Collection entries:
===
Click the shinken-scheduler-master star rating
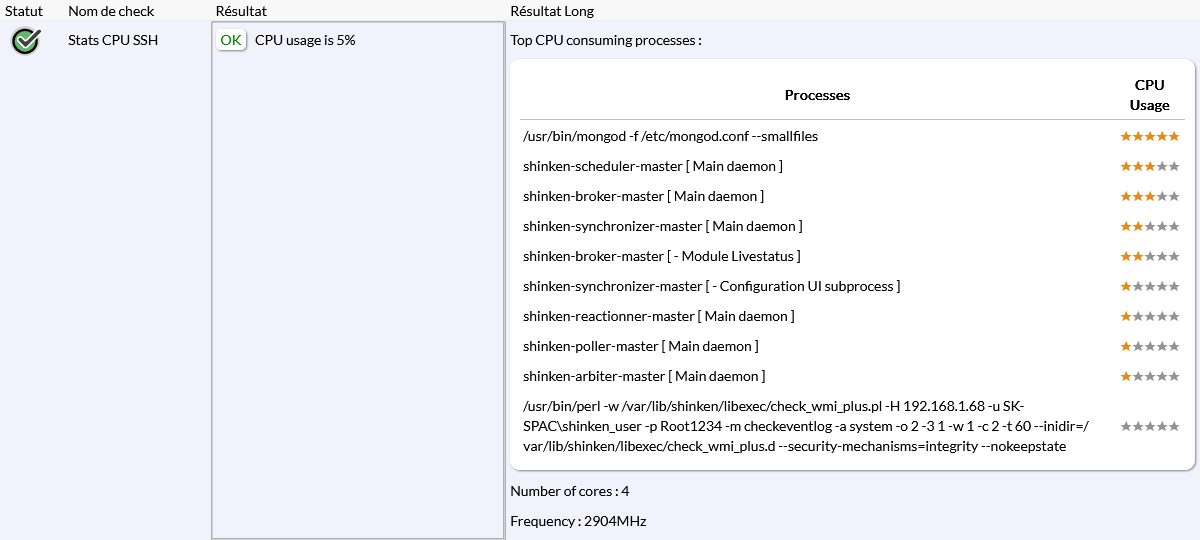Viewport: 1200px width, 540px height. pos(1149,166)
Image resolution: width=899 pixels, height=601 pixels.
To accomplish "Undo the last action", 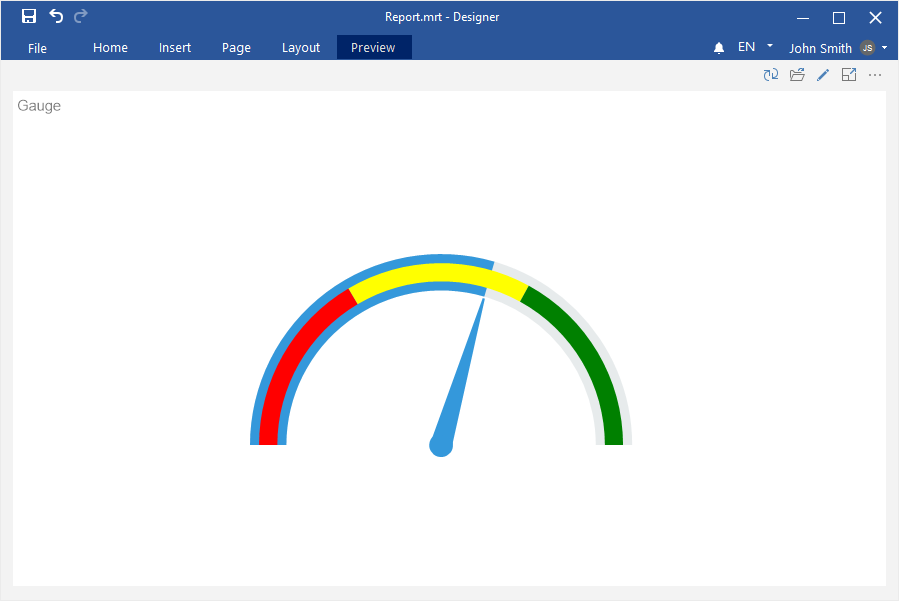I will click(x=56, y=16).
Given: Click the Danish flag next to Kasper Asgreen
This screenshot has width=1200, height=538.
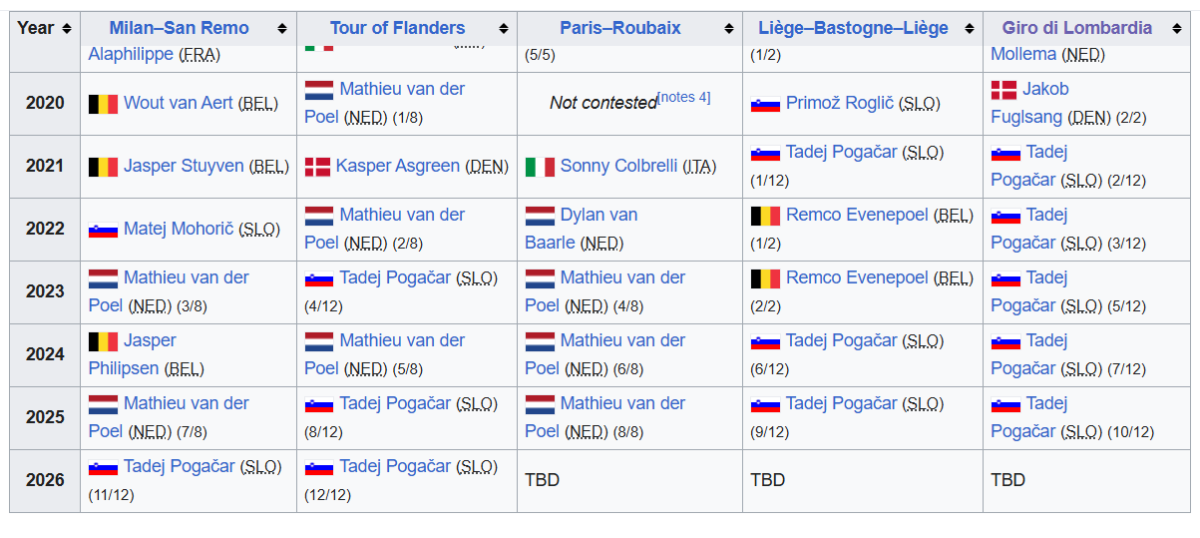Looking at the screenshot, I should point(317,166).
===
YOUR TASK:
No pictures belong in the copy: reproduce exactly the lines above from the one that contains "Given: Click the" through the last line of the entries.

EXERCISE RESPONSE:
Given: Click the Danish flag next to Kasper Asgreen
This screenshot has width=1200, height=538.
Looking at the screenshot, I should point(317,166).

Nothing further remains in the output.